* _Given records_:

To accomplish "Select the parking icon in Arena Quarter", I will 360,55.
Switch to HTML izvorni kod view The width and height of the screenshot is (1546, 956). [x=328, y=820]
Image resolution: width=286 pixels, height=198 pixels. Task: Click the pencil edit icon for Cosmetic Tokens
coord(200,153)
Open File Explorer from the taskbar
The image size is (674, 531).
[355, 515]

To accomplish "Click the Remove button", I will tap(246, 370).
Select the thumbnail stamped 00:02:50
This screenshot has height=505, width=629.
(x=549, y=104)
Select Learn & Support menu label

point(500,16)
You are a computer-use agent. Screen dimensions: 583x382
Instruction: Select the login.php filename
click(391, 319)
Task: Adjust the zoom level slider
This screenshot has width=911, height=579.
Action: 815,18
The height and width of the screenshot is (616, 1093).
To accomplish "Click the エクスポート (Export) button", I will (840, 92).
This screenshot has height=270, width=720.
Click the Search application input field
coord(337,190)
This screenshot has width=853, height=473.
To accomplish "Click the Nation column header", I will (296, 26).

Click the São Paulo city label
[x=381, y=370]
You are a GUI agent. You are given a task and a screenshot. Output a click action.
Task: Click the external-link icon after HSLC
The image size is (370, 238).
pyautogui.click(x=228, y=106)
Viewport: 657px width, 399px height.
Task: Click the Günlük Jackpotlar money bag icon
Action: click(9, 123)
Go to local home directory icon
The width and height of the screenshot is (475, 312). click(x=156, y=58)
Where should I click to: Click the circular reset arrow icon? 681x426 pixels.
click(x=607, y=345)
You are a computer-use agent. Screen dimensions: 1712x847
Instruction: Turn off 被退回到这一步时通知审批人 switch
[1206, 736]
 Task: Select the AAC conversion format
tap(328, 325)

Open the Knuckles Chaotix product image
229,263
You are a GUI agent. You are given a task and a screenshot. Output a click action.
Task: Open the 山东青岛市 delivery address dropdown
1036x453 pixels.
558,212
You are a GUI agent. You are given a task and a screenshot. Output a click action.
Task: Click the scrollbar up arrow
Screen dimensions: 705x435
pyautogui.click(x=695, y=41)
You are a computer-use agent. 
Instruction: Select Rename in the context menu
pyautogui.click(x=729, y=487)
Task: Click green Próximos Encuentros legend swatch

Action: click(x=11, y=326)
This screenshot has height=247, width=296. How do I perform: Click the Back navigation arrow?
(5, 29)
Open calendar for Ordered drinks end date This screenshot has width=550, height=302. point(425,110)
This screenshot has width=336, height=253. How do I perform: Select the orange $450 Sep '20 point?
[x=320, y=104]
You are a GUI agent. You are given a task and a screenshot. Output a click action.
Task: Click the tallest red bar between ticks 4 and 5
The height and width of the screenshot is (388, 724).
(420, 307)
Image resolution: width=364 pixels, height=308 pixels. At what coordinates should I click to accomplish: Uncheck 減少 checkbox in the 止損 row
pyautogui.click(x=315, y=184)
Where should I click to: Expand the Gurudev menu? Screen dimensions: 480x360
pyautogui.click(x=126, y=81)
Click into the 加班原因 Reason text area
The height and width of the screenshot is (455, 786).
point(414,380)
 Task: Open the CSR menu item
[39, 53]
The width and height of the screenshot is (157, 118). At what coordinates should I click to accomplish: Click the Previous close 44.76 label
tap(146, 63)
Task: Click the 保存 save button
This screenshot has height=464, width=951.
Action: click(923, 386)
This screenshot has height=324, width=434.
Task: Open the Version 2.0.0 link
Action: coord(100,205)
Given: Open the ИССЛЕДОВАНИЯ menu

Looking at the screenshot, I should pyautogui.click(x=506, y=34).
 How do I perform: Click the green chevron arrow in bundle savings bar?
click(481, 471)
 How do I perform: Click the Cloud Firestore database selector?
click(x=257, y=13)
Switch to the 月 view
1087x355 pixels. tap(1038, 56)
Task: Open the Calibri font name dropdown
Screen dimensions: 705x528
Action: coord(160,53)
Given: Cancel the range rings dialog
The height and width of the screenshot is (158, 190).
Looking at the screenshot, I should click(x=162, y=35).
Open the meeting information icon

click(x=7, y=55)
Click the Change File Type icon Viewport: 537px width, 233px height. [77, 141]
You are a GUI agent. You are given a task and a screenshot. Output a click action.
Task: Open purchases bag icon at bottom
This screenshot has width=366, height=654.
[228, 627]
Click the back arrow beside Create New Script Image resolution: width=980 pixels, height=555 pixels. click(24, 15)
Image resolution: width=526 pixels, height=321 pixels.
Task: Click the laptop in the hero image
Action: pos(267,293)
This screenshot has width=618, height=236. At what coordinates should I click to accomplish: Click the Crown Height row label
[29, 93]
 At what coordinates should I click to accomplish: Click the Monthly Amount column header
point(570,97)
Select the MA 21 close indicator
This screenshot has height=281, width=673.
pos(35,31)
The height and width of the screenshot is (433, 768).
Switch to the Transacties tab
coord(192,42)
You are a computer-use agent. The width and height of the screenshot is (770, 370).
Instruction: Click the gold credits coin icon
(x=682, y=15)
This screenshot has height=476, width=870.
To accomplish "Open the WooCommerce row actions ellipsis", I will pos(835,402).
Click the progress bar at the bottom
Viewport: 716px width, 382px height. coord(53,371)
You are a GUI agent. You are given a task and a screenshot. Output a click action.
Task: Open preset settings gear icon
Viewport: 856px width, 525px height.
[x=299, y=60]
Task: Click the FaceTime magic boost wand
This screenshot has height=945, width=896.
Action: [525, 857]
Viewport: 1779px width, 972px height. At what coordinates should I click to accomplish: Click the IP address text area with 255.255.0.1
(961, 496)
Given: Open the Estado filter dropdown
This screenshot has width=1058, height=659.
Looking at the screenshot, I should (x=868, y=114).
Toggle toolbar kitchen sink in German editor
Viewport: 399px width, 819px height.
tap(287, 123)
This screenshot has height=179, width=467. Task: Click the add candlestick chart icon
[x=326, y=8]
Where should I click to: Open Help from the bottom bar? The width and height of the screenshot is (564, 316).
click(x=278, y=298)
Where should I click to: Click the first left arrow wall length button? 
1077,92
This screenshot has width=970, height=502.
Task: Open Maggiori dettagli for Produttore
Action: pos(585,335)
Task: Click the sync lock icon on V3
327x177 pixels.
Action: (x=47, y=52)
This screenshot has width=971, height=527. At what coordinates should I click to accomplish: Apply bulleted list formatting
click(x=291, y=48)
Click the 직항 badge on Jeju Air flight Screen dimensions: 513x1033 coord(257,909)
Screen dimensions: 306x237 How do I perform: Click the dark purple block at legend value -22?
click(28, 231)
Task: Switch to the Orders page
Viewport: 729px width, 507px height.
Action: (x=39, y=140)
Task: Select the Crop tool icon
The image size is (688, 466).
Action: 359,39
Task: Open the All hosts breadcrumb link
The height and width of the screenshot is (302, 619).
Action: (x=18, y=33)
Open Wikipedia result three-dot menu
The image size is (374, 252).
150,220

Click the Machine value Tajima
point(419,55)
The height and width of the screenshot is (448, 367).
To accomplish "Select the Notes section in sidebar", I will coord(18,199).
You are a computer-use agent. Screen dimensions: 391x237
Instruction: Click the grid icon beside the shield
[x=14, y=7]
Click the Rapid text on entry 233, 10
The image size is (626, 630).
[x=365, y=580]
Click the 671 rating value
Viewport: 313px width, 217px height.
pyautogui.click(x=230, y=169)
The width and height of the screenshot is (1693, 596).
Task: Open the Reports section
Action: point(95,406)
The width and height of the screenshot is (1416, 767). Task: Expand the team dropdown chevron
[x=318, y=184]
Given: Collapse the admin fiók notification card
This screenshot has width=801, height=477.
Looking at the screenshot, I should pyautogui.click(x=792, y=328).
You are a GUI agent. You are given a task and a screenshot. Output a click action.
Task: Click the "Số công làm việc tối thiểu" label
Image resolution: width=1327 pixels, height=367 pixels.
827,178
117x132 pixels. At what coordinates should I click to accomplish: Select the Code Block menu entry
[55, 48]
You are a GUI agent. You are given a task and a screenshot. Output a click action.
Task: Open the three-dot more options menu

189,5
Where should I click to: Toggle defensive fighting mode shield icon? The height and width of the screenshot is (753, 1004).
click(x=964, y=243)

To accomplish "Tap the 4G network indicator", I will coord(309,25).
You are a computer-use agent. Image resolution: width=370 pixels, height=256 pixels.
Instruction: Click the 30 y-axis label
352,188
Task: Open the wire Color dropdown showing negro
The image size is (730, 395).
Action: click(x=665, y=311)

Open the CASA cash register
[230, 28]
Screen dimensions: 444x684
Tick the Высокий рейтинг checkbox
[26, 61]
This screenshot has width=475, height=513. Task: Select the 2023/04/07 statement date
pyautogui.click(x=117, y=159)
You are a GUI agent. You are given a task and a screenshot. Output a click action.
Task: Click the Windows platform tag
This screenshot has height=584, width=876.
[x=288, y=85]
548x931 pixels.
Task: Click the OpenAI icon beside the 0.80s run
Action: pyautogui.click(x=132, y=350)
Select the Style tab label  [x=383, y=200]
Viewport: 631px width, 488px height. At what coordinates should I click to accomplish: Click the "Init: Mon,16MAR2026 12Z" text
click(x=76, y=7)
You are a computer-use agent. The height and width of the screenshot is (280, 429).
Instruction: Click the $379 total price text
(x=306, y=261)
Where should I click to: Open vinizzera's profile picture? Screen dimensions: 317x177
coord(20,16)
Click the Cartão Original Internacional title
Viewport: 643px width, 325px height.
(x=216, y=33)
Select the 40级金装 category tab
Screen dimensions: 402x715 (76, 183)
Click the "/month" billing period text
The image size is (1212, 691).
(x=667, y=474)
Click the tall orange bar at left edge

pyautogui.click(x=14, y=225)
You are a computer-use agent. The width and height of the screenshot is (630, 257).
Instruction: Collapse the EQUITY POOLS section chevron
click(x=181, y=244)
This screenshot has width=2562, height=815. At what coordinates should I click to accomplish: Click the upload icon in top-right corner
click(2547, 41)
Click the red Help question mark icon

* _Requirement_: Nothing outside this range should appear: the lines from the start of the listing through the line with "This screenshot has height=270, width=720.", each reproduced exactly, both ends included.

* _Solution below_:
To accomplish "Select the parking icon in Arena Quarter", I will 360,55.
Switch to HTML izvorni kod view The width and height of the screenshot is (1546, 956). [x=328, y=820]
Image resolution: width=286 pixels, height=198 pixels. Task: Click the pencil edit icon for Cosmetic Tokens
coord(200,153)
Open File Explorer from the taskbar
The image size is (674, 531).
[355, 515]

To accomplish "Click the Remove button", I will tap(246, 370).
Select the thumbnail stamped 00:02:50
This screenshot has height=505, width=629.
(x=549, y=104)
Select Learn & Support menu label

point(500,16)
You are a computer-use agent. Screen dimensions: 583x382
Instruction: Select the login.php filename
click(391, 319)
Task: Adjust the zoom level slider
This screenshot has width=911, height=579.
Action: 815,18
The height and width of the screenshot is (616, 1093).
To accomplish "Click the エクスポート (Export) button", I will (840, 92).
This screenshot has height=270, width=720.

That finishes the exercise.